Calib3R: A 3D Foundation Model for Multi-Camera to Robot Calibration and 3D Metric-Scaled Scene Reconstruction

Allegro, Davide, Terreran, Matteo, Ghidoni, Stefano

arXiv.org Artificial Intelligence 

RELATED WORKS Hand-Eye Calibration: Hand-eye calibration is a well-established problem in robotics that aims to estimate the relative pose between a camera and a robot's end-effector. It is typically addressed by capturing a series of images of a known calibration pattern (e.g., a checkerboard) using a camera rigidly mounted on the robot hand, and using both the images and the corresponding robot poses to compute the camera's extrinsic parameters. Different mathematical formulations exist for solving hand-eye calibration; a widely adopted approach involves solving the equation AX = XB, where X is the unknown rigid transformation describing the pose of the camera with respect to the robot, while A and B denote the relative motions of the end-effector (from robot kinematics) and the camera (from pattern observations), respectively [31], [36]-[38]. Several other approaches were proposed: Shah [39] formulated a closed-form solution for the hand-eye problem by using an algorithm based on Singular V alue Decomposition (SVD) and the Kronecker product to solve for rotation and translation separately, while Li et al. [40] used dual quaternions to solve them simultaneously overcoming the limitations of the Kronecker product.

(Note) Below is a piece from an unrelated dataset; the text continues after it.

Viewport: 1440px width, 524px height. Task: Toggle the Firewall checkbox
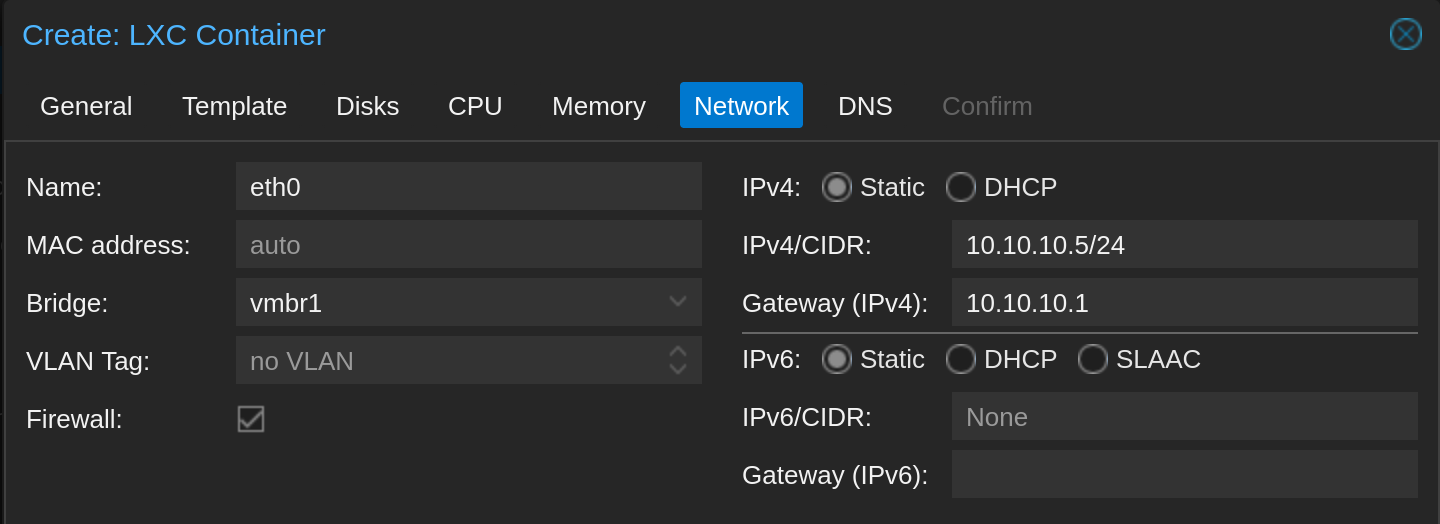click(x=251, y=419)
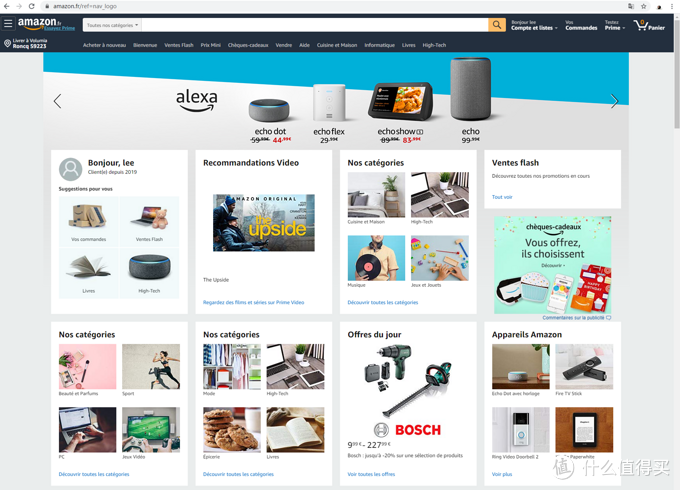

Wang et al. [23] extended hand-eye calibration to multi-camera setups by incorporating a common reference frame but required an external motion capture system, limiting its applicability to small setups. Andreff and Heller [41], [42] proposed two similar hand-eye calibration methods that leverage the Structure-from-Motion (SfM) paradigm to estimate camera motion and introduce a formulation for hand-eye calibration that includes a factor to metrically scale camera poses.